The emergency winter shelter that opened quietly over the weekend in Penticton closed just five days later.
Opening without fanfare or any formal public announcement at all, the shelter had been located at the Seventh Day Adventist Church on Warren Avenue West.
BC Housing had listed the shelter and its 30 beds on its website, as an extreme weather response shelter, which open overnight during extreme cold temperatures and/or heavy snowfall.
The listing was added at some point on Nov. 10, after the provincial government announced other emergency shelters open across the province on Tuesday, Nov. 8. Now that the nights have warmed up to above freezing, the shelter closed on Sunday.
When queried, the city of Penticton pointed to 100 More Homes Penticton who are in charge through BC Housing to organize shelters locally.
There was no formal announcement about an extreme weather shelter opening. Meanwhile, temperatures at night have been ranging between -5 C and -12 C not factoring in windchill for the week from Nov. 6 to 12.
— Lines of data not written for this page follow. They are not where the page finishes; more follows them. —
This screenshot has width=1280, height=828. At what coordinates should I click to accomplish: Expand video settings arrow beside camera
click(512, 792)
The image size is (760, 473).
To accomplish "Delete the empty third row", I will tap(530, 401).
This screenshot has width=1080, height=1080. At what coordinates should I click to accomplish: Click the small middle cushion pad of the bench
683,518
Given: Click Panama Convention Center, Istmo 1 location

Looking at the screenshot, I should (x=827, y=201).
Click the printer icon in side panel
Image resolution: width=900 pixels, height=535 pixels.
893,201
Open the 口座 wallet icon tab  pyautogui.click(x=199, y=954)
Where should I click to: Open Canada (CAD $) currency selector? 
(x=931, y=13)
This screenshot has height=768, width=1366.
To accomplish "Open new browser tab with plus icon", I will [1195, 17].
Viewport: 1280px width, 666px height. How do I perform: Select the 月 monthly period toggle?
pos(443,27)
The Compass Court shelter on Main Street in Penticton is also still operating and is year-round.
Last week, a letter signed by numerous shelter providers in the Okanagan, including both Penticton organizations, said shelters are a failing system that has become a dangerous place for both staff and shelter users.
They say the cycle of bringing people in from the cold and providing them with the barest of supports, and then kicking them back to the streets in the spring has become “an exercise in futility at best.”
“Our shelters have become a place where people languish because there has been no investment in programs, health, skills, wellness planning, and second-stage housing,” the letter states.